Matthew Sewell appeals the Dickinson County District Court’s denial of his motion to suppress breath-test evidence and to dismiss an operating-while-intoxicated charge. Sewell argues the county violated his statutory and constitutional rights by denying his request for a private, non-recorded telephone conversation with his lawyer to be advised on submitting to a chemical test. The trial court held that Iowa Code Section 804.20 does not permit an attorney to have privileged telephone communication with an arrestee. Sewell urges the Supreme Court to either interpret that statute as excluding active monitoring and recording of a phone conversation with counsel, or hold that the Iowa Constitution guarantees an arrestee a limited constitutional right to a confidential telephonic consultation with counsel.

Rumsey v. Woodgrain Millwork

Scheduled for oral argument Feb.17, 1:30 p.m.

Issue: Should an instruction and verdict form questions have been submitted to the jury in an employment case regarding employees’ individual liability?  If so, what is the standard for individual liability in an employment discrimination case under the Iowa Civil Rights Act?  Should the trial judge have directed a verdict in the defendants’ favor? Was the jury award excessive? Was the plaintiff wrongly denied front pay, and were prior acts of discrimination against the plaintiff wrongly excluded?

Woodgrain Millwork and its individual employees appeal from a Polk County jury verdict in favor of Appellee/Cross-Appellant Ronald Rumsey for disability discrimination and retaliatory termination under the Iowa Civil Rights Act. Rumsey was assigned to light duty due to medical restrictions for work-related injuries. Rumsey was subsequently fired for misconduct and he sued Woodgrain and two of the company’s employees individually. Woodgrain Millwork makes five arguments: (1) the trial court erred in refusing to submit a jury instruction and questions on the verdict form regarding Woodgrain’s employees’ individual liability; (2) the court erred by not directing a verdict in favor of defendants on Rumsey’s claims; (3) the jury’s $450,000 emotional distress award is excessive; (4) the District Court abused its discretion in refusing to admit into evidence Rumsey’s $100,000 worker’s compensation settlement and other benefits; and (5) the court erred in refusing to offset Rumsey’s back pay award with the $100,000 lump-sum settlement. Rumsey cross-appeals, arguing the District Court erred in denying him front pay and wrongly excluded prior acts of alleged discrimination against him.

[Disclosure: Nyemaster Goode attorneys Randall D. Armentrout and Leslie C. Behaunek represent Appellants/Cross-Appellees Woodgrain Millwork, Liz Mallaney, and Clay Coppock.]

Daniels v. Holtz

Will be submitted to the Court without oral argument Feb. 17.

Issue: Did a trial court properly dismiss a suit regarding a sheriff’s sale of real property on statute of limitations grounds?

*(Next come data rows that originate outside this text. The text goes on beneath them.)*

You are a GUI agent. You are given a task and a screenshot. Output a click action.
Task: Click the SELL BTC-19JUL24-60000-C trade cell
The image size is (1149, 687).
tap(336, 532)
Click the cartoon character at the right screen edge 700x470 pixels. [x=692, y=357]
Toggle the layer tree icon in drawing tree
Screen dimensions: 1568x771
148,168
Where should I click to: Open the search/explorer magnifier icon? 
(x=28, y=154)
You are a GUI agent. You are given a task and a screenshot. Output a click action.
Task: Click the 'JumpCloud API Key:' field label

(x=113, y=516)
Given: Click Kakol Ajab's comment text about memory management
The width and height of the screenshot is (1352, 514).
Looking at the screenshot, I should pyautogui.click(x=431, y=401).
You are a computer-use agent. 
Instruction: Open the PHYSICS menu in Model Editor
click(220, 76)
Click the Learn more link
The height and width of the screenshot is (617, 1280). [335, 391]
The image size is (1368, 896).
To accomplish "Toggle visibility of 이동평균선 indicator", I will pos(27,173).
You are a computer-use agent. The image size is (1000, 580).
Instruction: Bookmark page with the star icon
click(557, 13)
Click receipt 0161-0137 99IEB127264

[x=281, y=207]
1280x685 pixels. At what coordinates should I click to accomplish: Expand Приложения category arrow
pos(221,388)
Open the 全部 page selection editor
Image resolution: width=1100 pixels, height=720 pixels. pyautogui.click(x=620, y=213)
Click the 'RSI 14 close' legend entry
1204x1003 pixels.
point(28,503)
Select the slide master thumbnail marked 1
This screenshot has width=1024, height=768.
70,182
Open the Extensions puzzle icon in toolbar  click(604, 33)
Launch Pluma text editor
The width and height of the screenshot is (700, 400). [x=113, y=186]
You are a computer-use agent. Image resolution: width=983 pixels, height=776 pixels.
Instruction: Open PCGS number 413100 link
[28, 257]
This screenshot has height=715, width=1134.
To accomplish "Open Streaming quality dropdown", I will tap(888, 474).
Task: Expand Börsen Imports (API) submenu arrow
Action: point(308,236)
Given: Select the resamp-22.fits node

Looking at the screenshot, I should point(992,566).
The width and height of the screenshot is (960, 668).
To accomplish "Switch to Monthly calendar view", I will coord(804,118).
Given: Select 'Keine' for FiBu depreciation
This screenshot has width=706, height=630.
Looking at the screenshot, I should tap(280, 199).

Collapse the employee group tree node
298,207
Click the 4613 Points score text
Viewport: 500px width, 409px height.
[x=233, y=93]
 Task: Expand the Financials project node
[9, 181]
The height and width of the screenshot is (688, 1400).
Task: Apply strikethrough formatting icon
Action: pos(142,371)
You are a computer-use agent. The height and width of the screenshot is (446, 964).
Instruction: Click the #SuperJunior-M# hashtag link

John Holtz seeks further review of a Nov. 4, 2020, Iowa Court of Appeals ruling reversing a Lucas County District Court order granting Holtz’s motion to dismiss on statute-of-limitations grounds Curtis Daniels’ suit against him and others regarding a sheriff’s sale of real property. The Court of Appeals said it found “no valid basis for dismissing the case at this earliest stage of the proceedings.”